Melbourne is experiencing significant changes in its housing landscape, driven by a series of reforms aimed at making home ownership more accessible for millennials. Over the past two years, the Victorian government has implemented numerous initiatives, surprising even advocates of these reforms. According to Brendan Coates, director of the Grattan Institute’s housing and economic security program, “We’ve seen, in many respects, a planning policy revolution in Victoria.”
Traditionally dominated by “NIMBYs” (not in my backyard), the housing debate has shifted, largely due to the rise of the “YIMBY” (yes in my backyard) movement. YIMBY Melbourne was established in February 2023, uniting individuals frustrated by the scarcity of affordable housing.

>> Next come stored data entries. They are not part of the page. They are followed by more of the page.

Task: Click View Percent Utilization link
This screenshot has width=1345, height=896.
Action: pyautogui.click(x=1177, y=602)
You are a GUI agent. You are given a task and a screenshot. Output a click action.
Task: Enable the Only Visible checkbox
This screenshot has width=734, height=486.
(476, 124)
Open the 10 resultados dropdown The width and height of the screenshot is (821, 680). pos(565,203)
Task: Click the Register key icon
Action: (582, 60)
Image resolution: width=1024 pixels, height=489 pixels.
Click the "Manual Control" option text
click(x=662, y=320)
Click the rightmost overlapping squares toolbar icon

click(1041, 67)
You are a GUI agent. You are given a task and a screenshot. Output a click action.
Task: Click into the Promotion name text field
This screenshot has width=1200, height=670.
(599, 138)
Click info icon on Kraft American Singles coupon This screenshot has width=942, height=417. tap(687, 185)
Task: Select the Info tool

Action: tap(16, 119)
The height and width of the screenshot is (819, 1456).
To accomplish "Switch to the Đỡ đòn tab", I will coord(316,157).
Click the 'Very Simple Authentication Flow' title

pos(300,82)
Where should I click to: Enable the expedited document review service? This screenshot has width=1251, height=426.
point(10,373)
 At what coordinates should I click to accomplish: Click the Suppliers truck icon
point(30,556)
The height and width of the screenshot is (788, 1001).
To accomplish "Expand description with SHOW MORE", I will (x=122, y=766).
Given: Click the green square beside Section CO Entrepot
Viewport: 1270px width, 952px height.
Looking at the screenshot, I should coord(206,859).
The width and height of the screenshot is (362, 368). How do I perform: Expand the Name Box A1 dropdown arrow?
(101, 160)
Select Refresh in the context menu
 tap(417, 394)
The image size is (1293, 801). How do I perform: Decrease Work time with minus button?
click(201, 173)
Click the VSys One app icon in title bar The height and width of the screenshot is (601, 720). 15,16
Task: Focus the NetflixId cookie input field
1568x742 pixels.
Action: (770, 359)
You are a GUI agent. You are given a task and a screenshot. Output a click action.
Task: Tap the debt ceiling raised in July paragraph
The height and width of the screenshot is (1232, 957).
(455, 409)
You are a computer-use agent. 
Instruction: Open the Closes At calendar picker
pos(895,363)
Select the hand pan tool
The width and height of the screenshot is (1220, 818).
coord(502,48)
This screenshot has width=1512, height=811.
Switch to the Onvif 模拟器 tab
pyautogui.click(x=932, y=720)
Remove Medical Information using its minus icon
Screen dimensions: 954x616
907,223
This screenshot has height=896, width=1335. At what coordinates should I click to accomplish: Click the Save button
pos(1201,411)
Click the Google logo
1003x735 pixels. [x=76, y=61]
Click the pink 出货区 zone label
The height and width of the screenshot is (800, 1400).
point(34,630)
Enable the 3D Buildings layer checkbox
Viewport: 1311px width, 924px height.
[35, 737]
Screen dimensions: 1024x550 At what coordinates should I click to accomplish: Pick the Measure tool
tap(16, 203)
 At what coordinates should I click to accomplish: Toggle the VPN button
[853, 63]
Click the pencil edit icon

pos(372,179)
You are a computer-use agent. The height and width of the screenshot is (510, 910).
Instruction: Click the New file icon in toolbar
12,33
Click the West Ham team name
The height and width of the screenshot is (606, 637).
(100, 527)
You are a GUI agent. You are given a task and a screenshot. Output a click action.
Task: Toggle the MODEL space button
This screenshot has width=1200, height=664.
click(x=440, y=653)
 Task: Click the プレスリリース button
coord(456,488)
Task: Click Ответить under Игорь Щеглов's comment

Coates serves on its board, and its lead organiser, Jonathan O’Brien, noted that initial expectations were for a grassroots effort focused on local developments. Instead, they encountered a state government eager to embrace evidence-based policy changes.
The group’s first major initiative, launched in April 2024, proposed enforceable housing targets for local government areas (LGAs) and recommended rezoning in amenity-rich suburbs to facilitate thousands of new homes. Just two months later, the government announced similar LGA targets, followed by Premier Jacinta Allan and Planning Minister Sonya Kilkenny unveiling plans for rezoning around 50 train and tram stations, a decision that sparked backlash in some communities.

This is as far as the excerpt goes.